De manera similar, la conveniencia de medir el prestigio de una institución de educación superior con base en el tipo de empleos que tienen sus egresados, es también motivo de escepticismo. Jenny Martin, profesora de Biología de la Universidad de Queensland en Australia, ha descrito esto de manera objetiva: “Los rankings internacionales tienen como objetivo identificar los mejores lugares para trabajar, pero ninguno de ellos evalúa la importancia de indicadores tales como satisfacción en el empleo, adecuado balance entre el trabajo y la vida privada, equidad de oportunidades de empleo, etc.”
Un enfoque alternativo que está siendo explorado en varios sistemas de educación superior busca propiciar que las instituciones hagan “benchmarking” en un proceso que facilita recopilar información entre las mismas para luego permitirles comparar aspectos de sus operaciones o indicadores con instituciones pares. Este es un enfoque más proactivo que el proceso, en ocasiones depredador, asociado con los rankings. El enfoque de benchmarking permite a las instituciones hacer comparaciones relevantes basadas en sus propias necesidades. Las instituciones participantes en un ejercicio de benchmarking aceptan compartir información sabiendo que se preserva su privacidad al mismo tiempo que les permite compararse con las demás. Al hacer benchmarking hay algunos elementos que forman parte de los insumos que son utilizados al hacerse rankings pero permite a las instituciones diseñar comparaciones de su propio desempeño en un aspecto en particular con relación a las demás. Esto ayuda a las instituciones a definir de mejor manera su propio nicho y les reduce la presión para tener que emular la definición unilateral ajena de lo que es una buena institución.

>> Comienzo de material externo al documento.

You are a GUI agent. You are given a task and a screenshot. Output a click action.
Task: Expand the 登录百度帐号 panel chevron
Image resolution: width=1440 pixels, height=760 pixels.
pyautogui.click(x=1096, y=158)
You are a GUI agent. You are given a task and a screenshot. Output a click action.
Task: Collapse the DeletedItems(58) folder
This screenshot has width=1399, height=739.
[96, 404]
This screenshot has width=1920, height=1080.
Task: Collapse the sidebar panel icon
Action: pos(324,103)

Un buen ejemplo es el Proyecto de Gobernanza y Calidad de Universidades que acerca a más de 100 instituciones de educación superior en siete países de la región del Medio Oriente y Norte de África. Bajo la coordinación del Banco Mundial y el Centro para la Integración Mediterránea, esta iniciativa busca mejorar la gobernanza y apertura de las instituciones participantes mediante el desarrollo de capacidades para mejorar y monitorear su desempeño con base en evidencia y con un enfoque incluyente y compartido.

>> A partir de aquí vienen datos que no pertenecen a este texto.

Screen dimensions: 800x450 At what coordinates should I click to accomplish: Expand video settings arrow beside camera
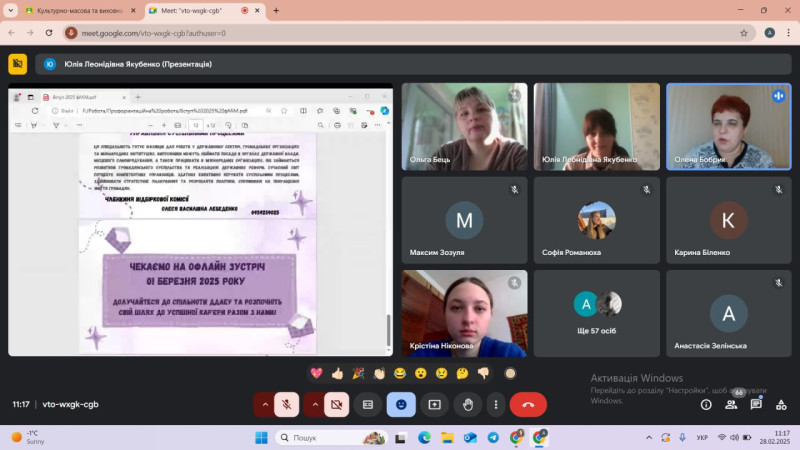[x=315, y=404]
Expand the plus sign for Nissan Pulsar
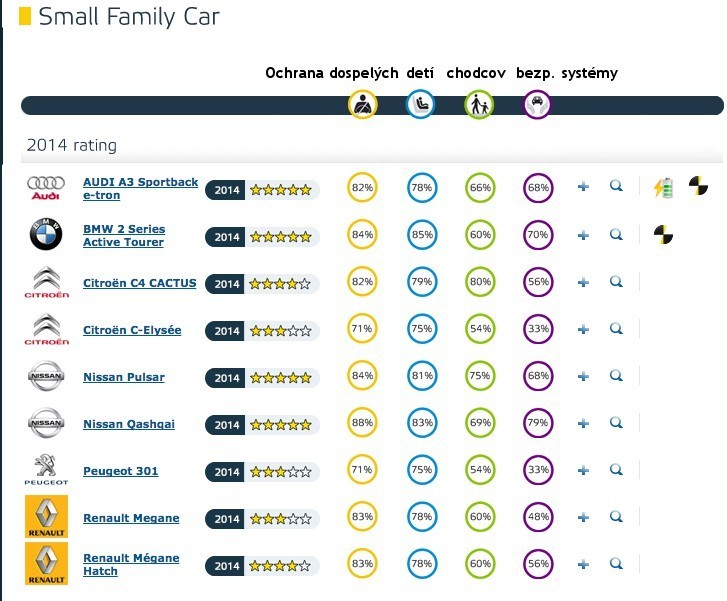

Las instituciones participantes pueden comparar su desempeño individual con sus pares en temas relacionados con la gobernanza, la calidad y la gestión institucional. Varias de las instituciones participantes en este proyecto además han desarrollado planes de acción para mejorar su desempeño. De manera similar, hay iniciativas diseñadas para compartir información interinstitucional que se han puesto en marcha en África y en India.
Sería ingenuo pensar que los rankings dejarán de ser importantes en el futuro. Sin embargo, aún reconociendo que “han llegado para quedarse”, al mismo tiempo debemos estar conscientes de sus múltiples limitaciones, el sesgo que resulta de la información que aportan y el uso a conveniencia que hacen de los mismos las instituciones y gobiernos. Al final de cuentas lo importante es guiar decisiones con evidencia sólida y comparable y, en ese sentido, los rankings deben ser vistos como una fuente más de información pero no como la única.
Una versión previa de este texto fue publicada originalmente en la Revista Higher Education in Russia and Beyond.